Good: A small control panel icon button at the bottom of the sidebar. Clicking it opens a popover to the right of the sidebar showing a grid of presets (“Empty state”, “Full data”, “New user”, “Stress test”) and a data count slider + time range segmented control. The dashboard content updates behind the popover as you click presets.

Bad: A full-page replacement that hides the dashboard. A floating overlay that covers the whole screen. Adding loading spinners and error banners that the original app didn’t have.

Example B: Interface with a top nav and user avatar

Top navigation bar with logo, links, and user avatar dropdown.

Good: A subtle sliders icon in the top-right header area. Clicking it opens a popover anchored below the icon with presets and key controls. The page content updates in real-time while the popover is open.

Bad: Clicking an item that navigates to a separate settings page. A drawer that slides in and pushes content. Inventing a role system that doesn’t exist in the original code.

Example C: Simple single-page interface with minimal chrome

A single card or form with no navigation.

Good: A small control panel icon in the top-right corner of the card. Clicking it opens a popover with presets (“Empty form”, “Validation errors”, “Pre-filled”) and a form state toggle. The card updates live behind the popover.

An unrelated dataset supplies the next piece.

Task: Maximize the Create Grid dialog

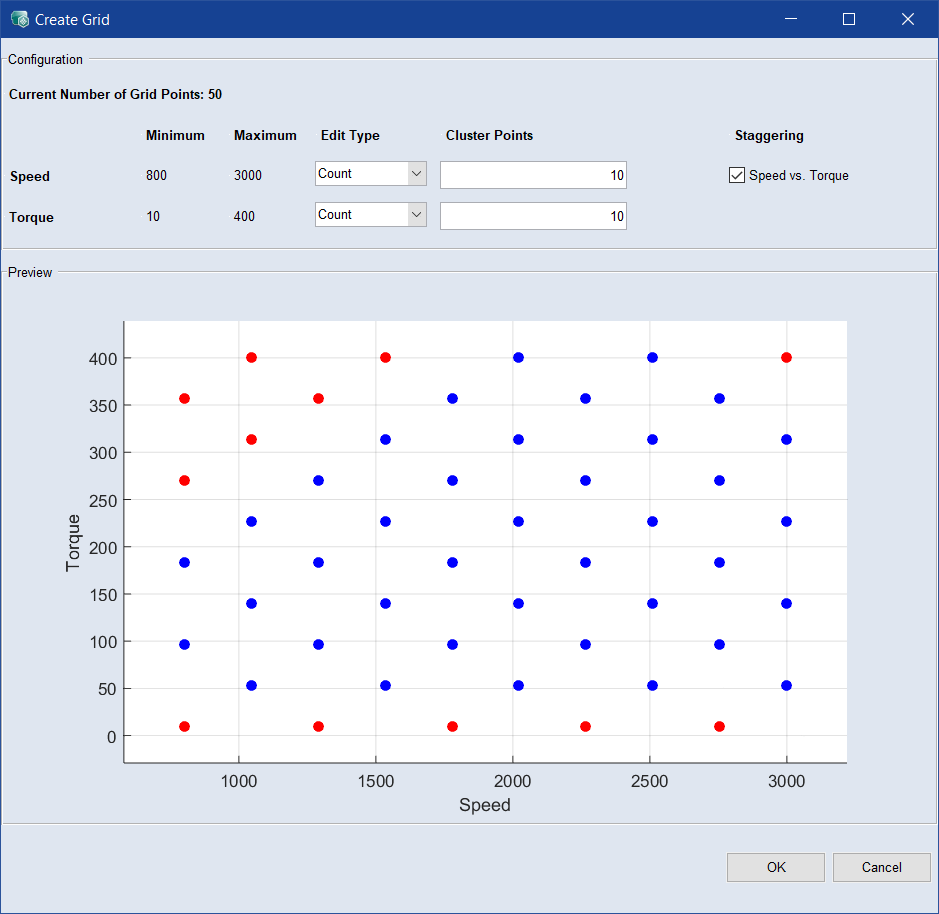Action: [x=849, y=19]
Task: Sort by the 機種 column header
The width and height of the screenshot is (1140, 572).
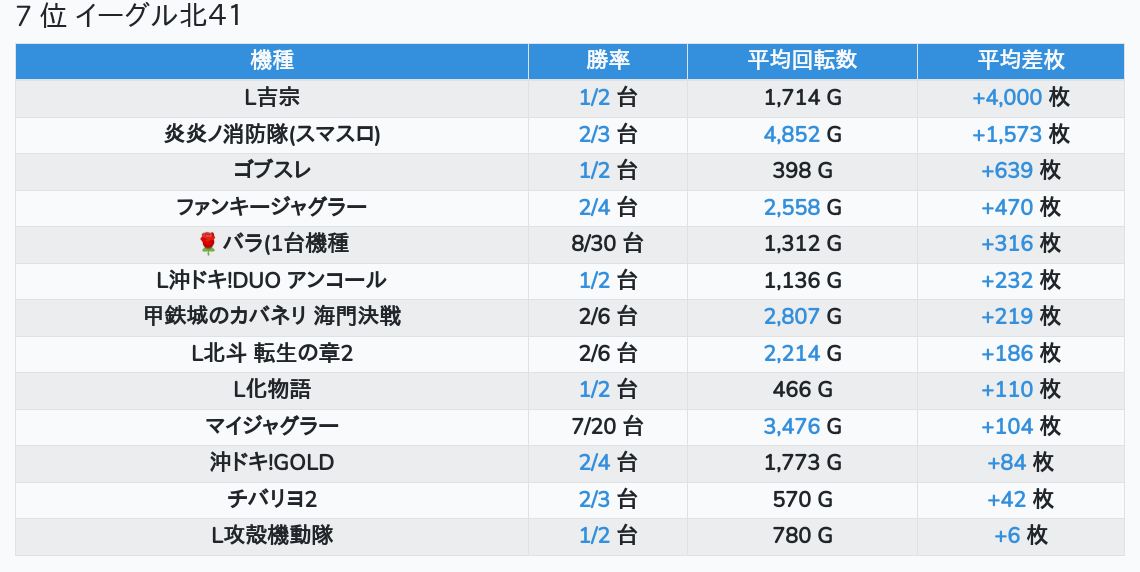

Bad: A separate tab that swaps the whole view. A floating draggable panel. Adding submitting/error states that the form doesn’t implement.

What This Skill is NOT

  • Not a demo/presentation tool (no timelines, scenes, or scripted walkthroughs)
  • Not a storybook replacement (no story files, no separate build process)
  • Not a design system tool (it uses whatever the app already uses)
  • Not a feature development tool — do not invent new states, UI elements, or behaviors that don’t exist in the original code

It’s a fast way to reveal and traverse every variation an interface can already produce, so you can check that designs hold up when the data gets weird.